Vorgegebener Text →
# # # #

Bild: Igor Sutjagin nach seiner Verurteilung am 7.4.2004 im Moskauer Gericht.
taz: Sie haben elf Jahre lang gesagt, dass Sie kein Spion seien. Kurz vor
der Freilassung haben Sie doch Ihre Schuld eingestanden. Warum?
Igor Sutjagin: Die Präsidenten Russlands und der USA erwarteten von allen
an diesem Gefangenentausch Beteiligten mit dem Gnadengesuch ein
Schuldeingeständnis. Hätte ich mich geweigert, an dem Deal teilzunehmen,
wäre mein weiteres Leben in Russland sehr, sehr schwer geworden. Vor die
Entscheidung gestellt, zwischen der Ehre und dem Wohlergehen der Frau, der
Kinder und der Eltern, die ich liebe, zu wählen, habe ich mich für die
Unterzeichnung dieses Papiers entschieden. Und es ging ja nicht nur um mich
und meine Familie. Ein Nein von mir hätte auch für alle anderen Gefangenen
dieses sog. Tausches lange Haftzeiten bedeutet.
Wie waren Ihre Haftbedingungen?

# # # #

Material →
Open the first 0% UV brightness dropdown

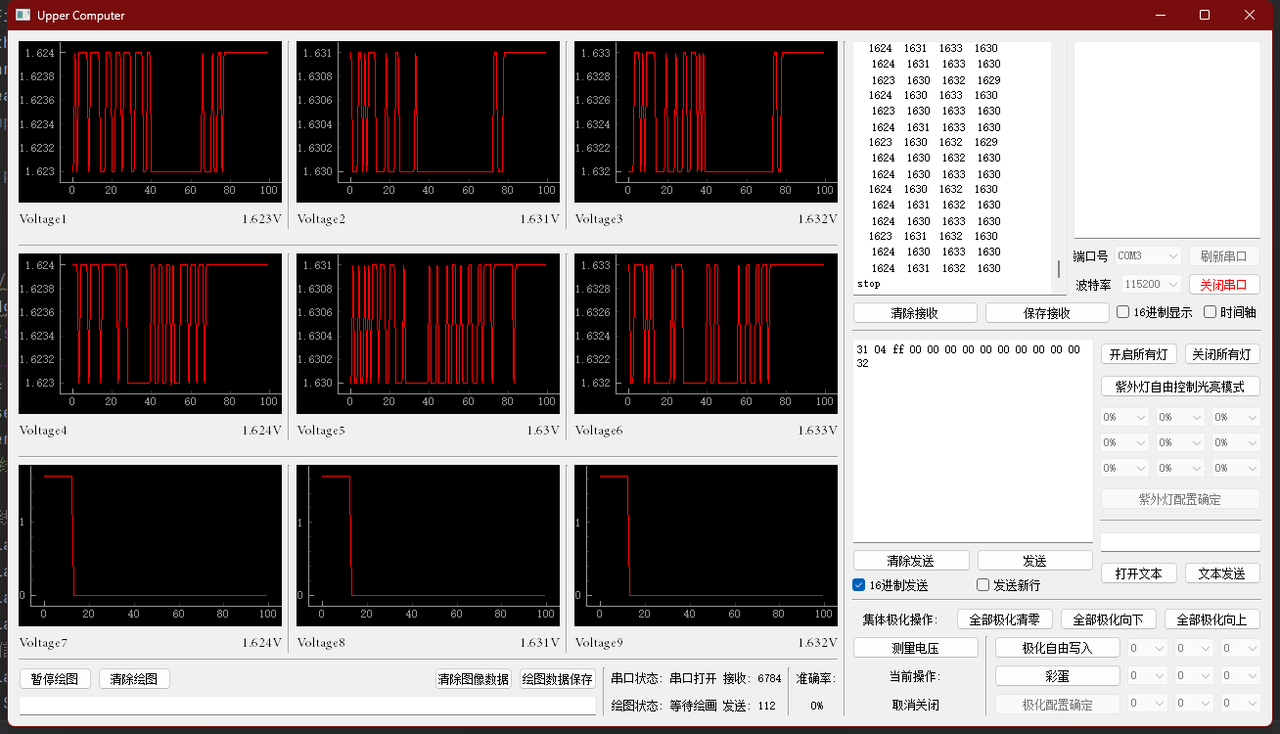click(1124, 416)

# # # #

Aufgabe →
Schreibe bitte aus dem Interview mit Igor Sutjagin die Stelle unverändert ab, die mit „taz: Sie haben“ beginnt und bis einschließlich „lange Haftzeiten bedeutet.“ reicht.

Ergebnis →
taz: Sie haben elf Jahre lang gesagt, dass Sie kein Spion seien. Kurz vor
der Freilassung haben Sie doch Ihre Schuld eingestanden. Warum?
Igor Sutjagin: Die Präsidenten Russlands und der USA erwarteten von allen
an diesem Gefangenentausch Beteiligten mit dem Gnadengesuch ein
Schuldeingeständnis. Hätte ich mich geweigert, an dem Deal teilzunehmen,
wäre mein weiteres Leben in Russland sehr, sehr schwer geworden. Vor die
Entscheidung gestellt, zwischen der Ehre und dem Wohlergehen der Frau, der
Kinder und der Eltern, die ich liebe, zu wählen, habe ich mich für die
Unterzeichnung dieses Papiers entschieden. Und es ging ja nicht nur um mich
und meine Familie. Ein Nein von mir hätte auch für alle anderen Gefangenen
dieses sog. Tausches lange Haftzeiten bedeutet.